*** Opening Records for processing ***
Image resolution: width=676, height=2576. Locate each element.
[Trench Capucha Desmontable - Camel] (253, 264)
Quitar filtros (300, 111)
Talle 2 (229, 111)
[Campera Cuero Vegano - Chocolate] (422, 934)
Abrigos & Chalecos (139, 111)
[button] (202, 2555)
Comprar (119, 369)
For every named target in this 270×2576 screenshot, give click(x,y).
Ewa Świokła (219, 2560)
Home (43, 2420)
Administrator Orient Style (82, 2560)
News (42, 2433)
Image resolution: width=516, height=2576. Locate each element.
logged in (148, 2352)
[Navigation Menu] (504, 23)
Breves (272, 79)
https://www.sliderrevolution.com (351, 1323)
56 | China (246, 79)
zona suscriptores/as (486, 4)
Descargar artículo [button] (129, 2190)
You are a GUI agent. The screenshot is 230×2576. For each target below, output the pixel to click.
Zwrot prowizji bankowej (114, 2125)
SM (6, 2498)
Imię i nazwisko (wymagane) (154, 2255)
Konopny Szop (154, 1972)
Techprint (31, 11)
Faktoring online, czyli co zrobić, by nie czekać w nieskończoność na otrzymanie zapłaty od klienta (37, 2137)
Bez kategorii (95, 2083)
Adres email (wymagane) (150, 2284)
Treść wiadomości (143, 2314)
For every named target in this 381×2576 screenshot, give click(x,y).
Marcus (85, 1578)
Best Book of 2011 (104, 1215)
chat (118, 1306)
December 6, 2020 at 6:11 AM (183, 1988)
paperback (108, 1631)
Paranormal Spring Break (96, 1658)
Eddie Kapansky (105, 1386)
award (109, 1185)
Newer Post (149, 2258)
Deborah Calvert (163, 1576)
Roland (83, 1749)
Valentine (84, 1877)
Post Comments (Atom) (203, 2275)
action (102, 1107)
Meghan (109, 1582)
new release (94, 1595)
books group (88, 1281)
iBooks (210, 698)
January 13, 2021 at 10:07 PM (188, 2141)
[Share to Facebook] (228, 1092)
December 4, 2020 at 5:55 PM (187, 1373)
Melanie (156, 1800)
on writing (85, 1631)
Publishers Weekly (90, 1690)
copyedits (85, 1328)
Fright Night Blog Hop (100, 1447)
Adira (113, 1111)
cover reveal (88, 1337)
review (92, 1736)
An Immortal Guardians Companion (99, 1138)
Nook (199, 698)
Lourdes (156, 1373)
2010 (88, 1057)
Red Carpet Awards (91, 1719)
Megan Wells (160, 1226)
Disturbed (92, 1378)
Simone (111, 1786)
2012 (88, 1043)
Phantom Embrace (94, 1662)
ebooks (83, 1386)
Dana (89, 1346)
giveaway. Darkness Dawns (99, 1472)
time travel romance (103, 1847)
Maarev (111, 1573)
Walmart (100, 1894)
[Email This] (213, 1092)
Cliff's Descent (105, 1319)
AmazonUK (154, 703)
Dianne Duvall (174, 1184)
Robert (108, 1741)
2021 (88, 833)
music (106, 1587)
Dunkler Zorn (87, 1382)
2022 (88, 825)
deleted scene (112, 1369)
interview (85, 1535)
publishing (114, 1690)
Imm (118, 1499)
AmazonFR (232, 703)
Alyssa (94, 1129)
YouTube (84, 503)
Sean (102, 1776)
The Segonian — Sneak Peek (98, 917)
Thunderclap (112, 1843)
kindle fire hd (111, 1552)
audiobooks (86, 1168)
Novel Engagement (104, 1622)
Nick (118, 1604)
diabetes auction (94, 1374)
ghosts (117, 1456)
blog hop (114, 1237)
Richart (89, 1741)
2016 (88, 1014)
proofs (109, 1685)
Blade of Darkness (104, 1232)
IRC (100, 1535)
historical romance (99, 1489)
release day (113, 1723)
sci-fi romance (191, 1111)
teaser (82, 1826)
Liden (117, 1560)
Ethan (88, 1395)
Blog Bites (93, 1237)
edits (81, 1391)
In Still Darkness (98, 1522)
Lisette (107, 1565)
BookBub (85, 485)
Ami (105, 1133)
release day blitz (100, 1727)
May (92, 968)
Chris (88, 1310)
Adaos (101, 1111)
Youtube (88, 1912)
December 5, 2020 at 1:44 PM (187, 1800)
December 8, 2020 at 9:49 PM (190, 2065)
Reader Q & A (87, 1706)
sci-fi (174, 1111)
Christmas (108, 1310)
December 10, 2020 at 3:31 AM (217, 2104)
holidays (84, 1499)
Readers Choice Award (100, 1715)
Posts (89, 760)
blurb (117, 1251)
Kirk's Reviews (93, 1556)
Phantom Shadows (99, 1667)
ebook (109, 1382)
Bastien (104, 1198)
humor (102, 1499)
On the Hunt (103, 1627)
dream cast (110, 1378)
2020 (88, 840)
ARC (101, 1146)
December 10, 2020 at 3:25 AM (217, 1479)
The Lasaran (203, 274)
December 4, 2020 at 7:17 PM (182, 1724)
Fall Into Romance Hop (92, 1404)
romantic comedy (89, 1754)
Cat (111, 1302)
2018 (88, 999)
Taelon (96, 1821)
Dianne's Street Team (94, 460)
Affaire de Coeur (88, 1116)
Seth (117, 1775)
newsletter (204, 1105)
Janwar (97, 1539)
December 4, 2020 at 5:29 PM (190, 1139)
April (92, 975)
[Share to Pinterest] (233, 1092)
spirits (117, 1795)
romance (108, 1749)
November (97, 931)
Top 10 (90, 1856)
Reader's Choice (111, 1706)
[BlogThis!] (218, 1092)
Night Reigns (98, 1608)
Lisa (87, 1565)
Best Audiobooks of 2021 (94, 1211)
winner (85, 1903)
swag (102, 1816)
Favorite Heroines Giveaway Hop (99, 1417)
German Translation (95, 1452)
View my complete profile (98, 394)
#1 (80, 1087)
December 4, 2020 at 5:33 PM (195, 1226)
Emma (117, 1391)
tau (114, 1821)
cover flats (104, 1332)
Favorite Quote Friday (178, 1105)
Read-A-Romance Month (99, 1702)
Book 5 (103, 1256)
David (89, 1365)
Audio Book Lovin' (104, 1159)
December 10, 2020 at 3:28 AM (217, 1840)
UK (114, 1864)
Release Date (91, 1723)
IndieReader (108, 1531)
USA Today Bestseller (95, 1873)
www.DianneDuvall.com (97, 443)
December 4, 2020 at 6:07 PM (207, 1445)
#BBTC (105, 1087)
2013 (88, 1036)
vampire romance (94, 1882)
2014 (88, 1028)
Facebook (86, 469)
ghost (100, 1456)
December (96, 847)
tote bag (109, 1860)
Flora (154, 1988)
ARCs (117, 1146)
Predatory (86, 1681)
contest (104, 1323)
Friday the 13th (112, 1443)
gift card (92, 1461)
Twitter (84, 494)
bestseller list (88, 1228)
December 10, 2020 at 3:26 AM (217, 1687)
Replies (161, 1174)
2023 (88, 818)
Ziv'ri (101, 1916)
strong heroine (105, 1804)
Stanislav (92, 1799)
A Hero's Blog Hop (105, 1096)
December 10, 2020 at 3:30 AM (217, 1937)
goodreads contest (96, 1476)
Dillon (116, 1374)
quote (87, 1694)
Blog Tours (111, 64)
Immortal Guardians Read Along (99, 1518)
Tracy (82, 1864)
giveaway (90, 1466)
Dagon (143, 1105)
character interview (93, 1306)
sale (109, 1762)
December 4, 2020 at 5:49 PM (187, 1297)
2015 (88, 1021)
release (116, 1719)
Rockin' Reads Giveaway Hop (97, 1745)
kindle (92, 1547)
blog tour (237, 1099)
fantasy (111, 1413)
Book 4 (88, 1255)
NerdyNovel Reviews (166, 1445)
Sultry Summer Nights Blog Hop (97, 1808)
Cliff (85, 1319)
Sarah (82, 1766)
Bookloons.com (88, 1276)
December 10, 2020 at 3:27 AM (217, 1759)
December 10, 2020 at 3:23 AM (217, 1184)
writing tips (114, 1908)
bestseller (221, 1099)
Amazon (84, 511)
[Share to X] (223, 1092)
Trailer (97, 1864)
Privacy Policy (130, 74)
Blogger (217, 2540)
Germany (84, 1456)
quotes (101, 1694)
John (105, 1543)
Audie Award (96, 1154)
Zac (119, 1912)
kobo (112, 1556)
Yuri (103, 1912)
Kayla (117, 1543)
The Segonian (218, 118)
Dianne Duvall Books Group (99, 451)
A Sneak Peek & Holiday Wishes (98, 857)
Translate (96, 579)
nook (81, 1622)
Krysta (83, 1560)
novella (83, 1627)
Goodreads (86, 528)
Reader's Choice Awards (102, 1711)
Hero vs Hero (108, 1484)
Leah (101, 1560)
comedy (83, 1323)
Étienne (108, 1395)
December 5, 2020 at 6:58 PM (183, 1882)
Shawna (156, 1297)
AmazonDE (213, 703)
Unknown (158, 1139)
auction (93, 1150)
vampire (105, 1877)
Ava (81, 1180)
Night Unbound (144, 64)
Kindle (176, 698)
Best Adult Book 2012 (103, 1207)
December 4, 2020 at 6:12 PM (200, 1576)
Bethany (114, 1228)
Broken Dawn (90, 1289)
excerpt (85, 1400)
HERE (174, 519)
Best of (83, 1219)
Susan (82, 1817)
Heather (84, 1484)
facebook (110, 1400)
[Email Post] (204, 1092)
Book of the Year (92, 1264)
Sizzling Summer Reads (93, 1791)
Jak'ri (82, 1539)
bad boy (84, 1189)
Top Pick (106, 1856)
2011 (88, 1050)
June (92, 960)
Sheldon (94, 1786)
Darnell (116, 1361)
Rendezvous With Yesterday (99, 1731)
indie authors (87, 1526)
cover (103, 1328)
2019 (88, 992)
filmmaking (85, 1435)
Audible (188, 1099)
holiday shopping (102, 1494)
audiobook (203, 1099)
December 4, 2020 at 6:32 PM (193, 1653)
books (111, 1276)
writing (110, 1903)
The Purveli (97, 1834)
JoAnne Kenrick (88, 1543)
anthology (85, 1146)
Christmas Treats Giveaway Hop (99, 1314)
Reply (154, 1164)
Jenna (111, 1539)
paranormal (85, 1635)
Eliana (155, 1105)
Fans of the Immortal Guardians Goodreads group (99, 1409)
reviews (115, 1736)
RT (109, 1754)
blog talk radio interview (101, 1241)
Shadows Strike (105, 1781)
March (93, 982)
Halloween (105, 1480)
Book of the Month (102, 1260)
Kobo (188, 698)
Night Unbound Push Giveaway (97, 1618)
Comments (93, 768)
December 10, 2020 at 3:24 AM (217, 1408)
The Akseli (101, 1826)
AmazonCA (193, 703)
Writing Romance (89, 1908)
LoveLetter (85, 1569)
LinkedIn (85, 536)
*** Closing Records for processing ***
§ What you have to do: Please transcribe exactly the lines above from the line that has "News (42, 2433)" up to and including the line that has "2010 (88, 1057)"; no other line belongs in the answer.

§ Response:
News (42, 2433)
Image resolution: width=516, height=2576. Locate each element.
logged in (148, 2352)
[Navigation Menu] (504, 23)
Breves (272, 79)
https://www.sliderrevolution.com (351, 1323)
56 | China (246, 79)
zona suscriptores/as (486, 4)
Descargar artículo [button] (129, 2190)
You are a GUI agent. The screenshot is 230×2576. For each target below, output the pixel to click.
Zwrot prowizji bankowej (114, 2125)
SM (6, 2498)
Imię i nazwisko (wymagane) (154, 2255)
Konopny Szop (154, 1972)
Techprint (31, 11)
Faktoring online, czyli co zrobić, by nie czekać w nieskończoność na otrzymanie zapłaty od klienta (37, 2137)
Bez kategorii (95, 2083)
Adres email (wymagane) (150, 2284)
Treść wiadomości (143, 2314)
For every named target in this 381×2576 screenshot, give click(x,y).
Marcus (85, 1578)
Best Book of 2011 (104, 1215)
chat (118, 1306)
December 6, 2020 at 6:11 AM (183, 1988)
paperback (108, 1631)
Paranormal Spring Break (96, 1658)
Eddie Kapansky (105, 1386)
award (109, 1185)
Newer Post (149, 2258)
Deborah Calvert (163, 1576)
Roland (83, 1749)
Valentine (84, 1877)
Post Comments (Atom) (203, 2275)
action (102, 1107)
Meghan (109, 1582)
new release (94, 1595)
books group (88, 1281)
iBooks (210, 698)
January 13, 2021 at 10:07 PM (188, 2141)
[Share to Facebook] (228, 1092)
December 4, 2020 at 5:55 PM (187, 1373)
Melanie (156, 1800)
on writing (85, 1631)
Publishers Weekly (90, 1690)
copyedits (85, 1328)
Fright Night Blog Hop (100, 1447)
Adira (113, 1111)
cover reveal (88, 1337)
review (92, 1736)
An Immortal Guardians Companion (99, 1138)
Nook (199, 698)
Lourdes (156, 1373)
2010 (88, 1057)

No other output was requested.